Configure a firewall for serverless compute access
This article describes how to configure an Azure storage firewall for serverless compute using the Azure Databricks account console UI. You can also use the Network Connectivity Configurations API.
To configure a private endpoint for serverless compute access, see Configure private connectivity from serverless compute.
Important
Starting December 4, 2024, Databricks will begin charging for networking costs on serverless workloads that connect to external resources. Billing will be implemented gradually, and you might not be charged until after December 4, 2024. You won’t be charged retroactively for usage before billing is enabled. After billing is enabled, you may be charged for:
- Private connectivity to your resources over Private Link. Data processing charges for private connectivity to your resources over Private Link are waived indefinitely. Per-hour charges will apply.
- Public connectivity to your resources over NAT gateway.
- Data transfer charges incurred, such as when serverless compute and the target resource are in different regions.
Overview of firewall enablement for serverless compute
Serverless network connectivity is managed with network connectivity configurations (NCCs). Account admins create NCCs in the account console and an NCC can be attached to one or more workspaces
An NCC contains a list of network identities for an Azure resource type as default rules. When an NCC is attached to a workspace, serverless compute in that workspace uses one of those networks to connect the Azure resource. You can allowlist those networks on your Azure resource firewall. If you have non-storage Azure resource firewalls, please contact your account team for information on how to use Azure Databricks stable NAT IPs.
NCC firewall enablement is supported from serverless SQL warehouses, jobs, notebooks, Delta Live Tables pipelines, and model serving CPU endpoints.
You can optionally configure network access to your workspace storage account from only authorized networks, including serverless compute. See Enable firewall support for your workspace storage account. When an NCC is attached to a workspace, the network rules are automatically added to the Azure storage account for the workspace storage account.
For more information on NCCs, see What is a network connectivity configuration (NCC)?.

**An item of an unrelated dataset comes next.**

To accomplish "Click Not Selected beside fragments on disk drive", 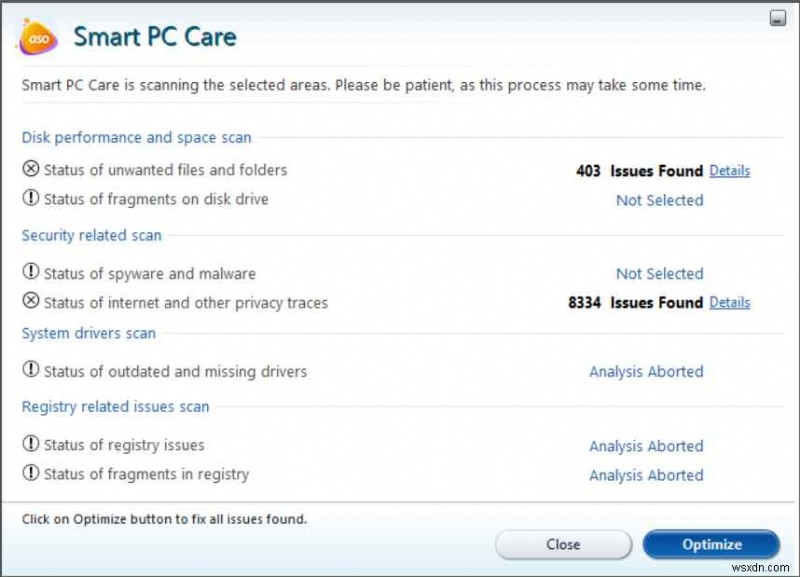I will point(659,200).
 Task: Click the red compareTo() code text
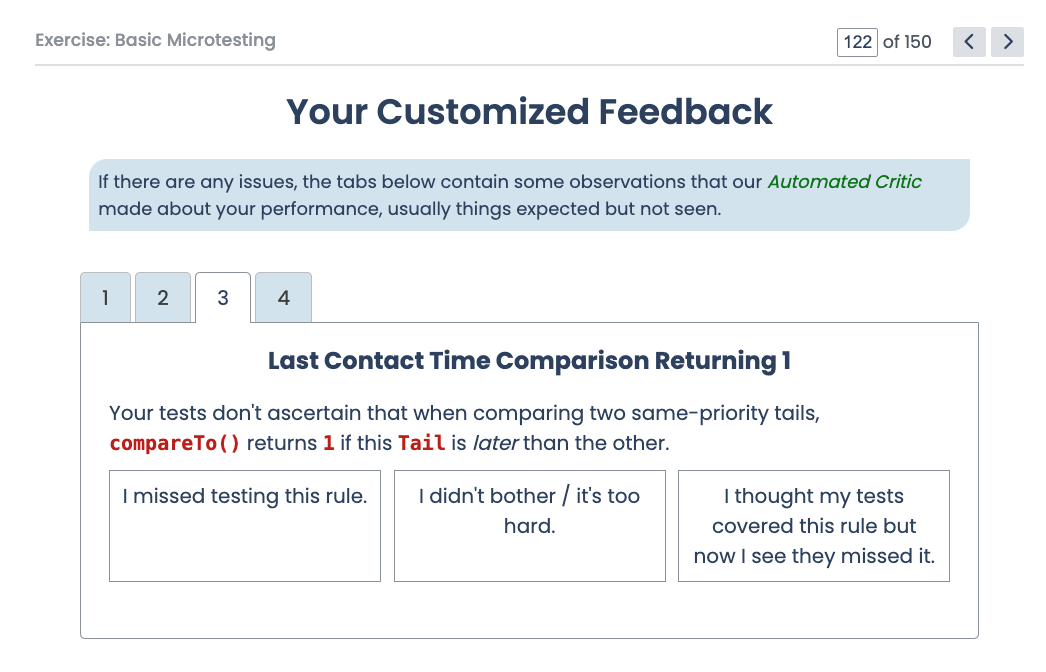(175, 443)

Cost implications of cross-region storage access
The firewall applies only when the Azure resources are in the same region as the Azure Databricks workspace. For cross-region traffic from Azure Databricks serverless compute (for example, workspace is in East US region and ADLS storage is in West Europe), Azure Databricks routes the traffic through an Azure NAT Gateway service.
Requirements
Your workspace must be on the Premium plan.
You must be an Azure Databricks account admin.
Each NCC can be attached to up to 50 workspaces.
Each Azure Databricks account can have up to 10 NCCs per region.
You must have
WRITE
access to your Azure storage account’s network rules.
Step 1: Create a network connectivity configuration and copy subnet IDs
Databricks recommends sharing NCCs among workspaces in the same business unit and those sharing the same region and connectivity properties. For example, if some workspaces use storage firewall and other workspaces use the alternative approach of Private Link, use separate NCCs for those use cases.
- As an account admin, go to the account console.
- In the sidebar, click Cloud Resources.
- Click Network Connectivity Configuration.
- Click Add Network Connectivity Configurations.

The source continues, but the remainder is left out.